Set down the lines of the data exactly, starting at the first and stopping after the line containing "Screen dimensions: 926x214".
======== Records for processing ========
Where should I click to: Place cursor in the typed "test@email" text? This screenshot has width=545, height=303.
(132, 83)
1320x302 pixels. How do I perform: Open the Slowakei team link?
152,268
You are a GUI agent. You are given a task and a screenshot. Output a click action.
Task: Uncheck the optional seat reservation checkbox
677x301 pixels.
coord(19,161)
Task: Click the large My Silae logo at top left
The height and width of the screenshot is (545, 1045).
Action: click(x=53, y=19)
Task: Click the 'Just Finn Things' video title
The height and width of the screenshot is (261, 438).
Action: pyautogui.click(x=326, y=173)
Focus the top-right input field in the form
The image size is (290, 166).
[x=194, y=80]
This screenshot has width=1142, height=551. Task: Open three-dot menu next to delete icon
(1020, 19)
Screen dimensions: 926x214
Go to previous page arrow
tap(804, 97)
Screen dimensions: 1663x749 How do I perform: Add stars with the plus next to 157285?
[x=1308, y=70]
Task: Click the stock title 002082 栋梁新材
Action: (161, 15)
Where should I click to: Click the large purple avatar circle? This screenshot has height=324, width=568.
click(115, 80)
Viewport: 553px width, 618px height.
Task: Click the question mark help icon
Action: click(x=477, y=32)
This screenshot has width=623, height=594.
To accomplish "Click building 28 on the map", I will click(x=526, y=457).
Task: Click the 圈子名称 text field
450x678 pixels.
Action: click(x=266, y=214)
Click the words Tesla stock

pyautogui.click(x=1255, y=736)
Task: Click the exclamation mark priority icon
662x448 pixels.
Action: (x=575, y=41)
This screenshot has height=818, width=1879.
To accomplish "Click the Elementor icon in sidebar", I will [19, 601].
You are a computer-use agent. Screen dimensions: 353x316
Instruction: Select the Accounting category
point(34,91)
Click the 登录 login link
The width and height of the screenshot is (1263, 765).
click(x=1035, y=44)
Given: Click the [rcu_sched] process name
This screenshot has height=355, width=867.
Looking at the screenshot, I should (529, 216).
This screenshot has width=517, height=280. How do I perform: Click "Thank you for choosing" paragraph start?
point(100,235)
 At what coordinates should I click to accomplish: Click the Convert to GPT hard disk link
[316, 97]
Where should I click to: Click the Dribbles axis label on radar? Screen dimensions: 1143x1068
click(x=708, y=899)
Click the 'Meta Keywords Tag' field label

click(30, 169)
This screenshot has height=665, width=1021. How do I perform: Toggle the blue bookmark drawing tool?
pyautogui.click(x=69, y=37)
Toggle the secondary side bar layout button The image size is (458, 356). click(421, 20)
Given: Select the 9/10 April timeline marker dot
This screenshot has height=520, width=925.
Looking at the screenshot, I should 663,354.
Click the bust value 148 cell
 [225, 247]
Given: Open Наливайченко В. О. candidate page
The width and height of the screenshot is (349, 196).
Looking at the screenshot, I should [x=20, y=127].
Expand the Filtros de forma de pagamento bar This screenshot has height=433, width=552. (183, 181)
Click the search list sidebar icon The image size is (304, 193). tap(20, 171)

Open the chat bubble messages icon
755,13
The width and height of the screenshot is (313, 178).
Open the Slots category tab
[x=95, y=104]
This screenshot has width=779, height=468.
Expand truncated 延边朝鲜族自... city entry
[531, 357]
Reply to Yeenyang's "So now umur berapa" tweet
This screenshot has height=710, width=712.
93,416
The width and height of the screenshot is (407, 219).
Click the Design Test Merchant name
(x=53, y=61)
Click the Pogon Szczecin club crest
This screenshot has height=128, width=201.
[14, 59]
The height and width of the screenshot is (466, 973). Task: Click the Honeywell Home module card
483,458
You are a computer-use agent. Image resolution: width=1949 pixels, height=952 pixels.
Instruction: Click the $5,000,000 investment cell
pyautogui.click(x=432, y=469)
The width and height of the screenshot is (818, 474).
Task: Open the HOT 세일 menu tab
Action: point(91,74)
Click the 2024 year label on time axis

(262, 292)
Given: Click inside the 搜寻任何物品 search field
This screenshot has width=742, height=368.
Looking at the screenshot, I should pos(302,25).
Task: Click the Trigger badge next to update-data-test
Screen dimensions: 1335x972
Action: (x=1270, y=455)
========
**Answer to this task:**
Where should I click to: Place cursor in the typed "test@email" text? This screenshot has width=545, height=303.
(132, 83)
1320x302 pixels. How do I perform: Open the Slowakei team link?
152,268
You are a GUI agent. You are given a task and a screenshot. Output a click action.
Task: Uncheck the optional seat reservation checkbox
677x301 pixels.
coord(19,161)
Task: Click the large My Silae logo at top left
The height and width of the screenshot is (545, 1045).
Action: click(x=53, y=19)
Task: Click the 'Just Finn Things' video title
The height and width of the screenshot is (261, 438).
Action: pyautogui.click(x=326, y=173)
Focus the top-right input field in the form
The image size is (290, 166).
[x=194, y=80]
This screenshot has width=1142, height=551. Task: Open three-dot menu next to delete icon
(1020, 19)
Screen dimensions: 926x214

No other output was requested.